- _Available data_:

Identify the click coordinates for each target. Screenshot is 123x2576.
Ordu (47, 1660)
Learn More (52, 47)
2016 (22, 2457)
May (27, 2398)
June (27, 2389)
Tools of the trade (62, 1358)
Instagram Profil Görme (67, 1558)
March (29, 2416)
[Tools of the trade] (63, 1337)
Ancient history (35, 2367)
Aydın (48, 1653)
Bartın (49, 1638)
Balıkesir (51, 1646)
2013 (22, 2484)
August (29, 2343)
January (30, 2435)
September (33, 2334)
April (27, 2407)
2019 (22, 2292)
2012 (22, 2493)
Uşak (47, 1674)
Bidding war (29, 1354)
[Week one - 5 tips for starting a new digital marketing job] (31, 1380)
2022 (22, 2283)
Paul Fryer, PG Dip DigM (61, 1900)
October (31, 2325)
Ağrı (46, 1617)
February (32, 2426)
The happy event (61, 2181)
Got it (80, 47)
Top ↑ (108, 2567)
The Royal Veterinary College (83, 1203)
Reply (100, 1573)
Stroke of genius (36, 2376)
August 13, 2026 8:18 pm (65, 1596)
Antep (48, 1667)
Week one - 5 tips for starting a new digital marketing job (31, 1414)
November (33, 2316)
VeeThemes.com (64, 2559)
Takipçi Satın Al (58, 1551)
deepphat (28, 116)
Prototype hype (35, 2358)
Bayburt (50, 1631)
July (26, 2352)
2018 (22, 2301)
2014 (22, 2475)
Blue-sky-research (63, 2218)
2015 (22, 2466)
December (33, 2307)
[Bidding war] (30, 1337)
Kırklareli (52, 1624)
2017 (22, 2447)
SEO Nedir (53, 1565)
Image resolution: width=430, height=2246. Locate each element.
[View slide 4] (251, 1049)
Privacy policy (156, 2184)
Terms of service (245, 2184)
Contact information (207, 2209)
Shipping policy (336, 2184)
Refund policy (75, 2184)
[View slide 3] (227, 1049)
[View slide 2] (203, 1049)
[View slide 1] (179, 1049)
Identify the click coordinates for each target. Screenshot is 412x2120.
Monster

- _Task instructions_: Go through the material above and output exactly the lines from the one containing "March (29, 2416)" through the one containing "Top ↑ (108, 2567)".

- _Solution to the problem_:
March (29, 2416)
[Tools of the trade] (63, 1337)
Ancient history (35, 2367)
Aydın (48, 1653)
Bartın (49, 1638)
Balıkesir (51, 1646)
2013 (22, 2484)
August (29, 2343)
January (30, 2435)
September (33, 2334)
April (27, 2407)
2019 (22, 2292)
2012 (22, 2493)
Uşak (47, 1674)
Bidding war (29, 1354)
[Week one - 5 tips for starting a new digital marketing job] (31, 1380)
2022 (22, 2283)
Paul Fryer, PG Dip DigM (61, 1900)
October (31, 2325)
Ağrı (46, 1617)
February (32, 2426)
The happy event (61, 2181)
Got it (80, 47)
Top ↑ (108, 2567)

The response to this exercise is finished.